> [Assignment]: Continue the article about the two psychiatrists' book on coping from where it stops.

> [Source extract]:

....

Prominent University of Toronto psychiatrists Robert Maunder, left, Head of Psychiatry Research & Chair in Health and Behaviour at Sinai Health, and Dr. Jon Hunter, current Head of the Consultation-Liaison Program at Mount Sinai Hospital’s Department of Psychiatry, outside the hospital on June 1.Fred Lum/The Globe and Mail
Every Monday at noon, you will find Jon Hunter sitting in Bob Maunder’s office at Toronto’s Sinai Health.
The two psychiatrists, friends since medical school, have been keeping this appointment for more than 30 years.
Even during SARS and the COVID-19 lockdowns, they rarely missed their Monday meeting, this precious hour to share whatever was on their minds in a cone of safety and understanding. While coaching coping skills to burnt-out colleagues and anxious patients at Sinai, they helped each other remember their own lessons.
And so, when Dr. Maunder and Dr. Hunter, both University of Toronto professors, began trading pages for a book about coping, the importance of human connection – of asking for help and offering it – was central to their expert advice.
The result of their collaboration, Coping: Fix Problems, Find Meaning, Feel Better, out this month, reads like a timely therapy session filled with the practical homework for people overwhelmed with problems they can’t fix.
Good vibes everywhere, all the time? That’s the worst
The book covers the basics: eat your vegetables, get good sleep, practice mindfulness and gratitude, work on being more positive, spend time in nature.
But the authors let readers off the hook early: Effective coping, they suggest, sometimes means dumping the kale salad for a greasy burger. When Dr. Maunder and Dr. Hunter suggest “mobilizing your inner astronaut,” they mean setting goals that are specific and measurable – not making it to the moon.

....

> [Information provided]:
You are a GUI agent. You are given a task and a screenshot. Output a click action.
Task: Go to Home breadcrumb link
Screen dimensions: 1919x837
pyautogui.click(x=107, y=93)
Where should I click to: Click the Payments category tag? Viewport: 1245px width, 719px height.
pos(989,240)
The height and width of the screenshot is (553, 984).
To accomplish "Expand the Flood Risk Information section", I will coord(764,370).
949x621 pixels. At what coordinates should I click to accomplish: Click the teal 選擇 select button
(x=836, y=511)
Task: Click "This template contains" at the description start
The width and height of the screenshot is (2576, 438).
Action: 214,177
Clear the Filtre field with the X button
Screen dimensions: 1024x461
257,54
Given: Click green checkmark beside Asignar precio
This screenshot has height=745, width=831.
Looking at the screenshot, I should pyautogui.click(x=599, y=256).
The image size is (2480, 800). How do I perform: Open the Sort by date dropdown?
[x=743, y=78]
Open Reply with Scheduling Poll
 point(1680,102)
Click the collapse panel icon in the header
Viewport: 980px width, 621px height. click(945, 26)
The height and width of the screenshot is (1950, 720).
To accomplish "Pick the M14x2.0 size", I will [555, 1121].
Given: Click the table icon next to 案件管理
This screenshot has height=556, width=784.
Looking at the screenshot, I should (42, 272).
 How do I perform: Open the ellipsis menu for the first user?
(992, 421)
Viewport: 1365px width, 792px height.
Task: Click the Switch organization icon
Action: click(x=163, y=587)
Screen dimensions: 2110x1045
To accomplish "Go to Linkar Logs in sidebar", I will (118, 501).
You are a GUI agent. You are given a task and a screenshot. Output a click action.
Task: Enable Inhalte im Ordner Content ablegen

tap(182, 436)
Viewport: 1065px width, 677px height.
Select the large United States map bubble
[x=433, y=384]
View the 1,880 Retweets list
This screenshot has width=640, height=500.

....

> [Task answer]:
By presenting the science, they show that no single coping strategy solves everything, and not all strategies work for everyone. Try new things, they suggest, but stick with what works.
So many self-help books give overly simplistic instructions. Dr. Hunter and Dr. Maunder make evidence-based suggestions – an approach that surely comes from collectively seeing how thousands of unique patients have responded in their individual ways to adversity.
Both doctors have specialized in providing psychiatric care to people diagnosed with serious illnesses. They know that the hardest coping challenge is living well with a terrible problem you can’t fix.
Dealing with stress is a timeless human challenge. But they wrote this book, “when the world demanded it,” recognizing that we are in an age when unfixable problems are piling up: war, tyranny, housing shortages, climate change, a looming hot summer with high forest-fire risk.
Maunder and Hunter have written a new book, ‘Coping; Fix Problems, Find Meaning, Feel Better,’ that explores how to cope with incivility and polarization that can lead to stress.Fred Lum/The Globe and Mail
Those larger issues are a significant reason why rates of anxiety and depression are increasing, the doctors agree.
“But while we’re waiting for all those society-level fixes,” Dr. Maunder said, “individuals still need to know what to do.”
And to also know, says Dr. Hunter, that they can and find moments of joy, when faced with daunting problems.
For instance, they advise “indulging in meaningful distractions,” suggesting two-for-one activities, such as playing with your kids or cycling with a friend, that also add meaning to life. They give specific steps to ask for emotional help – be clear about what you need, keep your venting brief, express gratitude – as well as how to offer it – listen actively, limit cheerleading platitudes, and don’t overpromise what you can’t deliver in time and attention.
Giving and receiving support are two important coping strategies mentioned repeatedly in the book. “When you tell people how to help you, they are delighted,” Dr. Maunder said in the interview. “Maybe you don’t need a casserole. So, tell them you need the lawn mowed. They’ll be over in 10 seconds.”
Human connection fosters meaning, and helps people prioritize what they value, when life is most challenging. Dr. Hunter gives the example of a patient struggling with heart and respiratory issues, feeling anxious about forest-fire smoke forcing her indoors this summer, preventing her from visiting her elderly mother. Seeing mom now, when she is able, is an action, he said, “she can choose to do based on a value.”
“People gravitate to things like yoga and exercise and don’t think so much of getting out in the world,” said Dr. Maunder. Purposeful action is a form of coping, he said, even when there’s no guarantee your actions will make a difference.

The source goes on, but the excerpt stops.